Cincuenta años después de tatuarse un Cristo en el antebrazo, un grupo de musulmanes violó a su hija, quemó su casa y les amenazó de muerte

Siguen sin hablar inglés, y tanto Mena como su mujer apenas salen de casa. Han cogido cajas de cartón que utilizan como mesitas para comer. En las paredes del salón hay cuadros de San Jorge matando al dragón, uno de los santos preferidos de los coptos.

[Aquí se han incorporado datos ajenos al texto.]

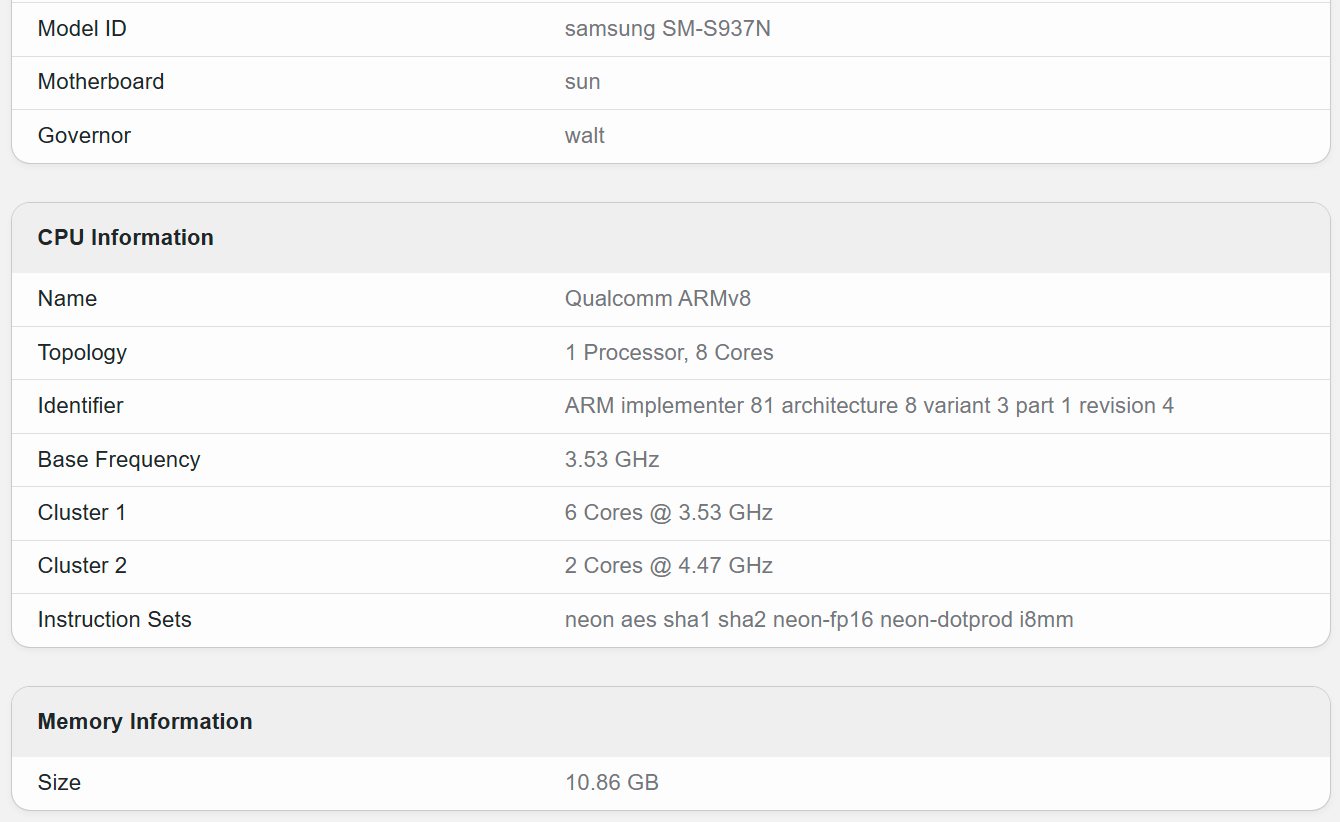This screenshot has height=822, width=1340.
Task: Select the Motherboard value sun
Action: (x=582, y=82)
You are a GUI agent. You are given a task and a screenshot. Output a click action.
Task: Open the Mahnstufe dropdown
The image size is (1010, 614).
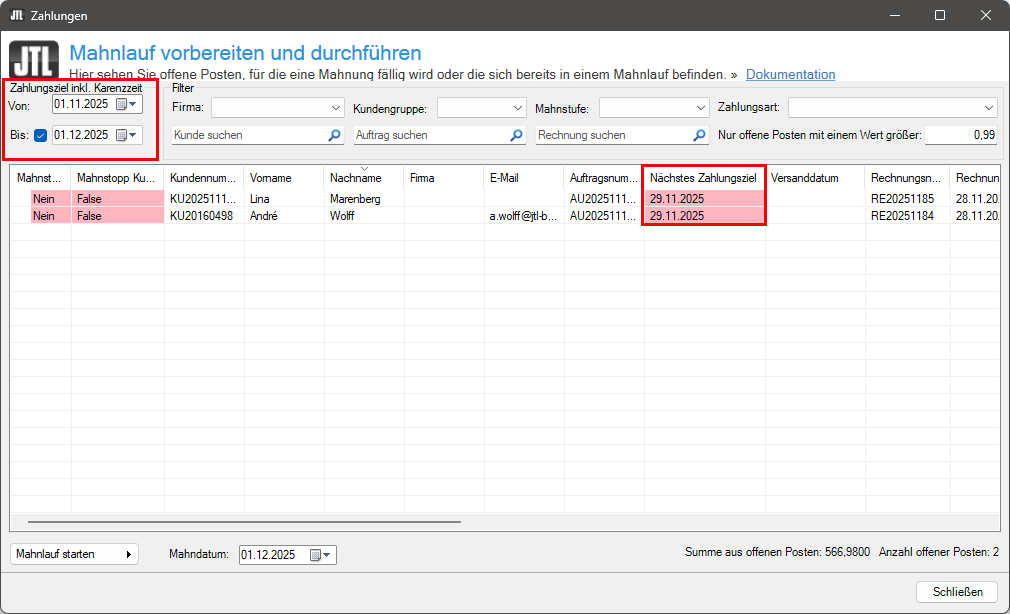(700, 107)
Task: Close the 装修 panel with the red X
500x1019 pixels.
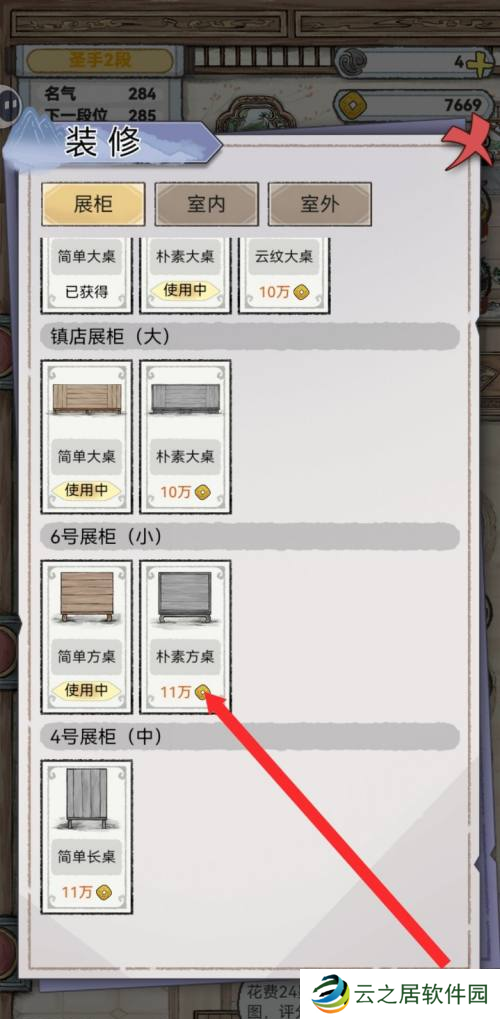Action: point(467,142)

-¿Sabes? –dice Mena –cuando eres un expatriado, un refugiado, cuando nadie entiende tu lengua, las raíces empiezan a pudrirse. Por ahí empieza la muerte. Trasplanta un árbol del norte a la tierra del sur, y por mucho que lo riegues se morirá de hambre.

“Cuando eres un expatriado, un refugiado, cuando nadie entiende tu lengua, las raíces empiezan a pudrirse”

Una de las tardes que pasé en su casa aprendiendo a cocinar, por fin me enteré de lo que había sucedido exactamente en Egipto: su hijo mayor dejó embarazada a una chica musulmana y se casó con ella. Que un cristiano se case con una musulmana es un ataque al Islam y la venganza es la muerte. Ambos huyeron como refugiados a América y, entonces, el precio por “haber robado a una hija del Islam”, recayó en la familia.

–Así que no podemos ni pensar en regresar, y está bien porque la vida es así y ya no puede ser de otro modo. Está bien. Somos felices. Estamos vivos.

Mientras escribía estas dos historias he pensado en la tendencia que tiene el ser humano a juzgar, a decidir cómo uno debe ser feliz y en qué consiste la tragedia. A calificar todo y a categorizar. Después he pensado que ya no quiero salvar a nadie porque no hay nadie a quien salvar. Puedo, quizá, participar de la vida de otros, sin adoptar el papel de salvadora (que conlleva superioridad). Puedo aprender. Puedo escuchar. Puedo escribir. Empecé una ONG queriendo ser una heroína y ahora sólo quiero ser feliz, tan feliz al menos como las personas a las que quería ayudar.